本发明解决其技术问题所采用的技术方案是:一种无血清培养基,包括基础培养基,还包括胰岛素、含铁的食品添加剂、亚硒酸钠、纤粘连蛋白、胰高血糖素、肝细胞生长因子和青链霉素。
在本发明提供的无血清培养基中,所述含铁的食品添加剂包括转铁蛋白、柠檬酸铁、二甲胂酸铁和葡糖酸铁中的一种或多种。
在本发明提供的无血清培养基中,所述无血清培养基中,亚硒酸钠的浓度为5-20μg/ml、含铁的食品添加剂的浓度为2-10μg/ml、胰岛素的浓度为2-10μg/ml、纤粘连蛋白或层粘连蛋白的浓度为0.1-2μg/ml、胰高血糖素的浓度为1-10μg/ml、肝细胞生长因子的浓度为10-30ng/ml,以及青链霉素的浓度为20-200U/ml。
在本发明提供的无血清培养基中,还包括表皮生长因子和HEPES。
在本发明提供的无血清培养基中,所述表皮生长因子的浓度为10-30ng/ml和HEPES的浓度为5-20mmol/l。
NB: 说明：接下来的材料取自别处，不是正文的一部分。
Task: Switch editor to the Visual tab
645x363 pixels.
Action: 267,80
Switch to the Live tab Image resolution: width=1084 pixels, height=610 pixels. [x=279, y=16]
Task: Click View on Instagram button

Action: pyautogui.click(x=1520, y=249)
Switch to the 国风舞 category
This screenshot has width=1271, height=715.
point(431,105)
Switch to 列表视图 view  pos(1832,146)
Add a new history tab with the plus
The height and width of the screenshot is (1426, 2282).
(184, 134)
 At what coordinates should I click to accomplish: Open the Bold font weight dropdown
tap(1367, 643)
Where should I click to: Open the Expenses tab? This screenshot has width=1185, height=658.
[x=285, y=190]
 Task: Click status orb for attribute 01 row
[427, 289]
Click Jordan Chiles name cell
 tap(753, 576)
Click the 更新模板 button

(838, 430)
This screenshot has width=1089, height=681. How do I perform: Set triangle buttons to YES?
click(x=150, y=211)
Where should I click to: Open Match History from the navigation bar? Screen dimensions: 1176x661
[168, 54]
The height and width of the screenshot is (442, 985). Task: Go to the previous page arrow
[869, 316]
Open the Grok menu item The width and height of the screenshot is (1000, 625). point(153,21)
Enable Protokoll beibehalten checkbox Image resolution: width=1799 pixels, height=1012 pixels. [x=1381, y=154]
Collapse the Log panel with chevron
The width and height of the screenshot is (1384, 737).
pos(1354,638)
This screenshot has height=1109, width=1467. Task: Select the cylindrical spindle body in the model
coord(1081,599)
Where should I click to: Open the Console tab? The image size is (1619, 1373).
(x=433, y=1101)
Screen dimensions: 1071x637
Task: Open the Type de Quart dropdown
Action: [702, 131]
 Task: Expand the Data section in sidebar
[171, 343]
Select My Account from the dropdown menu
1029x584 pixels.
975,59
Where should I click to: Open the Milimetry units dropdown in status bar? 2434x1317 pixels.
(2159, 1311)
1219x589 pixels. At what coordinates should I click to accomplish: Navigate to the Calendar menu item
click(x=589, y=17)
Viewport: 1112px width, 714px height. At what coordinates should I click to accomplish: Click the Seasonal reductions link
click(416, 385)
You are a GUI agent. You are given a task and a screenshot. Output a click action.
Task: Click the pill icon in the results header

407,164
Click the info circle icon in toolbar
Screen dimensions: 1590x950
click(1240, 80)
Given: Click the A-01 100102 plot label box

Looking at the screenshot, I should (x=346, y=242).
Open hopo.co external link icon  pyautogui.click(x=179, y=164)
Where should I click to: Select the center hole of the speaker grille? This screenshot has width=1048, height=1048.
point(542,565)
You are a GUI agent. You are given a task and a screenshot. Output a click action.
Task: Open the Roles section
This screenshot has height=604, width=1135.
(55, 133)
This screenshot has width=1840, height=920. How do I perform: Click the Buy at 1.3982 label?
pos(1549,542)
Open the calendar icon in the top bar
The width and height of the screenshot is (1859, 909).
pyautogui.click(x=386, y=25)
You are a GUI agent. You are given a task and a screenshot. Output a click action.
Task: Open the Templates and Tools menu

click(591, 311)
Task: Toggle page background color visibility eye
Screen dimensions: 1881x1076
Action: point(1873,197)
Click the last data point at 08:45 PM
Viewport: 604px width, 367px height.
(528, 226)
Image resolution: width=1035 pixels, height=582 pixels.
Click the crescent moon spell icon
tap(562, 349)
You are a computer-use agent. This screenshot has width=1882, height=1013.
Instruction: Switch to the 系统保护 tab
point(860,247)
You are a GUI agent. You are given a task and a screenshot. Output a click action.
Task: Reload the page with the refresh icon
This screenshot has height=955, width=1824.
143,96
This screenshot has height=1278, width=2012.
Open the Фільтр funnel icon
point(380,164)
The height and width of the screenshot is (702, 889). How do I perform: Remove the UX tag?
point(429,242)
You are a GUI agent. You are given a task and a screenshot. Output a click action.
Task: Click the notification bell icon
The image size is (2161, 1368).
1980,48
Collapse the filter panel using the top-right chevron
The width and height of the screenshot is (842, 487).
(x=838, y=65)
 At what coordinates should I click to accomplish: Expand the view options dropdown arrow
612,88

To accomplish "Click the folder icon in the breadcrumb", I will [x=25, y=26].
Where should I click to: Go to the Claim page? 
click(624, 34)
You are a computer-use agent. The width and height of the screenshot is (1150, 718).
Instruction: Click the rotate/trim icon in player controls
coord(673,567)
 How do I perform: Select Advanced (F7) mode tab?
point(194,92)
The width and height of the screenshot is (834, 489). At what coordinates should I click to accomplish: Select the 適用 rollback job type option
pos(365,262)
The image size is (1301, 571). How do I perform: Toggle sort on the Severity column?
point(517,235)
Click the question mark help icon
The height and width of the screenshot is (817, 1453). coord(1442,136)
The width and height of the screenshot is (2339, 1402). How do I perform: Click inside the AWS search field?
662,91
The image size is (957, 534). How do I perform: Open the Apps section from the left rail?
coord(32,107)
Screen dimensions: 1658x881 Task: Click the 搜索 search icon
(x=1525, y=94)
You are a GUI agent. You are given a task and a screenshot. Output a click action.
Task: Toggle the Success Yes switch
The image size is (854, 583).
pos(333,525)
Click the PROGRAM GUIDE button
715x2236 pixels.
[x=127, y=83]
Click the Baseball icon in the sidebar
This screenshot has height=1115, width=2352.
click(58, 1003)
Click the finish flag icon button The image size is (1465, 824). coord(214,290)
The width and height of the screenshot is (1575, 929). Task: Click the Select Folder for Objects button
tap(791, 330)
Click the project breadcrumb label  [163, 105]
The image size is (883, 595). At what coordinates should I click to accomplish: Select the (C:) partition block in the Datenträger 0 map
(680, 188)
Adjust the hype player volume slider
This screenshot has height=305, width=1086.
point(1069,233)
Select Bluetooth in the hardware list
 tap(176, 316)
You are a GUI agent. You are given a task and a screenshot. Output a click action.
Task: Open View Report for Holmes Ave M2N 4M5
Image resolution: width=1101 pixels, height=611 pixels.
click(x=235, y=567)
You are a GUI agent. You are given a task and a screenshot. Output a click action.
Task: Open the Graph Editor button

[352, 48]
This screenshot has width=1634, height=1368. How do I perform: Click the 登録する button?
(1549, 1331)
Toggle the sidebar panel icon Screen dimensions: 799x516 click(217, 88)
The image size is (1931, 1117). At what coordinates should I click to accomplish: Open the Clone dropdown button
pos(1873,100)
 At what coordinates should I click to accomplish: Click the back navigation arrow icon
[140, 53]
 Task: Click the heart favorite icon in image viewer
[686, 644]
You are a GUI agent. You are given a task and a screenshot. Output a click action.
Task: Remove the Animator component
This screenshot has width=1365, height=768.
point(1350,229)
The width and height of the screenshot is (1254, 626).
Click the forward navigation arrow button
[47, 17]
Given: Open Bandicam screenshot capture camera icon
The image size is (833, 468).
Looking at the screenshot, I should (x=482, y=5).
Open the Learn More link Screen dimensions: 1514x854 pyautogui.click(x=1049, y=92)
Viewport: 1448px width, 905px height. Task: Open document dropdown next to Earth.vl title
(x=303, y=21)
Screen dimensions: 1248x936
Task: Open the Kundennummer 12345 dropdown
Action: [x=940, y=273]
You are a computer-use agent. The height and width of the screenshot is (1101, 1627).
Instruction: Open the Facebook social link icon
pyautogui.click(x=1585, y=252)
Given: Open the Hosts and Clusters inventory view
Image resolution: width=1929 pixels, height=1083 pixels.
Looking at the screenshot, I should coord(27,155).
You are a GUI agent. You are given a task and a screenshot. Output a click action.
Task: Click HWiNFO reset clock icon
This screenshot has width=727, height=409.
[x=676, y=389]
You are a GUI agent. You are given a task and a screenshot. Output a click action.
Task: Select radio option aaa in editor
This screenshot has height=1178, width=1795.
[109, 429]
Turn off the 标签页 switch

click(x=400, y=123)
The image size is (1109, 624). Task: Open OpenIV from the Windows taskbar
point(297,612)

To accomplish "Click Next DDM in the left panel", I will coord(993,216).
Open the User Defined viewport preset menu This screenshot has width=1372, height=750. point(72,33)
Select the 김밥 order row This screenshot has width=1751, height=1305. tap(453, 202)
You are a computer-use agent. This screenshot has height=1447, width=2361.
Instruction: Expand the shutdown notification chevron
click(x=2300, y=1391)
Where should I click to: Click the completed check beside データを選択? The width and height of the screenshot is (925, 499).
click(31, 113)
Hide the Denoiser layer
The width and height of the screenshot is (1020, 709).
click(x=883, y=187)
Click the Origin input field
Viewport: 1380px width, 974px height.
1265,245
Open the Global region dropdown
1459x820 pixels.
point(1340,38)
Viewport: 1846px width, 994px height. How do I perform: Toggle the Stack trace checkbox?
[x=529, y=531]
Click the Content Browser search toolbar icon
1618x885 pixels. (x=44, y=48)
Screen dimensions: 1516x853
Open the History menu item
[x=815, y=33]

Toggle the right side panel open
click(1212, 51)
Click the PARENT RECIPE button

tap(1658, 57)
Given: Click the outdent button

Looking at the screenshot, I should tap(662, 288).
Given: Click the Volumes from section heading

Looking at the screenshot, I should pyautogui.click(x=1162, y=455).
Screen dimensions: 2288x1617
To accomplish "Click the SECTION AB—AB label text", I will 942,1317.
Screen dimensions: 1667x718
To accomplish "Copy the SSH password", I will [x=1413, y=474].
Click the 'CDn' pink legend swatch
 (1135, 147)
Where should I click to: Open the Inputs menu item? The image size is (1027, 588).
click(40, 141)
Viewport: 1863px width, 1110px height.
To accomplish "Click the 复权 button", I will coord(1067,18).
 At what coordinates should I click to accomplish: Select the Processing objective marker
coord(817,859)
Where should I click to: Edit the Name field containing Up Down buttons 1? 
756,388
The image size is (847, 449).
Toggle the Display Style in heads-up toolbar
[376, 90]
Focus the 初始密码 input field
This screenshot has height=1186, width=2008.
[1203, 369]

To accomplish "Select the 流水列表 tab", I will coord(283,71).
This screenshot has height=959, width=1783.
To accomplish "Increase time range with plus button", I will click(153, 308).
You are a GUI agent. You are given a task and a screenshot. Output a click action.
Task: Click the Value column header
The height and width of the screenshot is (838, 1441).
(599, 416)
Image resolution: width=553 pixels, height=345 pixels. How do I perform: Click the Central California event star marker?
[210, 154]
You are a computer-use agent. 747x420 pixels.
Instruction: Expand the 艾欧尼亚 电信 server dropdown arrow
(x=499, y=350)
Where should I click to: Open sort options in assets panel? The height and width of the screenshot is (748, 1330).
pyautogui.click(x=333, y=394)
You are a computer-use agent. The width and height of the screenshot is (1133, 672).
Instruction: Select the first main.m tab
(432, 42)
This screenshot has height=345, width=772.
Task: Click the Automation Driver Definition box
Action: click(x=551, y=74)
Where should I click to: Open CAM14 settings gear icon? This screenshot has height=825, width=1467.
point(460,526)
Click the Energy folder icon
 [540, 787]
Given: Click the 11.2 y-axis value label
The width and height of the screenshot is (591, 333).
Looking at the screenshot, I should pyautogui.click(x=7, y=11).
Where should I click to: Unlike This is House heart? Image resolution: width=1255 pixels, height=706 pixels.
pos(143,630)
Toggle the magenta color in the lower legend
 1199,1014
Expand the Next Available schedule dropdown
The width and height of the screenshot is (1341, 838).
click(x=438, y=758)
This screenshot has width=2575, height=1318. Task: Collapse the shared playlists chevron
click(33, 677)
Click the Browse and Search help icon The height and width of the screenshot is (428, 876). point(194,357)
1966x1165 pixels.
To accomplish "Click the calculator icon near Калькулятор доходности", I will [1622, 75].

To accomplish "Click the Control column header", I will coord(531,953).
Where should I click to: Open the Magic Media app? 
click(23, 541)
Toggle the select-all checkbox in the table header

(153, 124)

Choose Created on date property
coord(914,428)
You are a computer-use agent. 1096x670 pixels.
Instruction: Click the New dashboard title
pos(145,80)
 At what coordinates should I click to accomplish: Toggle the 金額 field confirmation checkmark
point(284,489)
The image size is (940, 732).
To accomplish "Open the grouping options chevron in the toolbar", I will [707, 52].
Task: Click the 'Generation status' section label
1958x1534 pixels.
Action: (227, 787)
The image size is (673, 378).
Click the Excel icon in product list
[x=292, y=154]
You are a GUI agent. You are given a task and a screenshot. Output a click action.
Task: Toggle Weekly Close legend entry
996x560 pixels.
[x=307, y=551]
在本发明提供的无血清培养基中,还包括氢化可的松、地塞米松和雌激素三者中的一种。
在本发明提供的无血清培养基中,所述氢化可的松的浓度为6-10nmol/l,或,地塞米松的浓度为0.1-2nmol/ml,或,雌激素的浓度为1-10nmol/l。
在本发明提供的无血清培养基中,所述基础培养基为DMEM/F12培养基。
本发明进一步提供一种干细胞的培养方法,包括如下步骤:
获取干细胞,采用上述的无血清培养基进行体外培养。
实施本发明提供的无血清培养基及干细胞的培养方法,可以达到以下有益效果:1、采用无血清培养基能够避免现有技术存在血清批次间的质量差异,提高细胞培养和试验结果的重复性;2、可避免现有技术存在的血清所带来的外源性污染及血清组分的细胞毒性作用;3、能够避免不明的血清组分对细胞培养及试验研究的影响;4、成份相对明确、质量一致且蛋白含量低,有利于提高细胞产品生产的稳定性并使细胞产品易于纯化;5、能够延长细胞的GI期或迫使细胞处于G0期而较长时间的维持细胞高密度培养,从而尽可能的生产目的产物,并更好地保持干细胞的特性。
具体实施方式
为解决现有技术中采用含有动物血清的培养基培养干细胞血清组分存在易产生毒性作用,并携带有病原体且细胞分离纯化困难等缺陷,本发明的创新点在于提供一种无血清培养基,通过在培养基中加入能够替代血清的补充因子,从而实现了无污染培养干细胞,提高细胞产品生产稳定性的目的。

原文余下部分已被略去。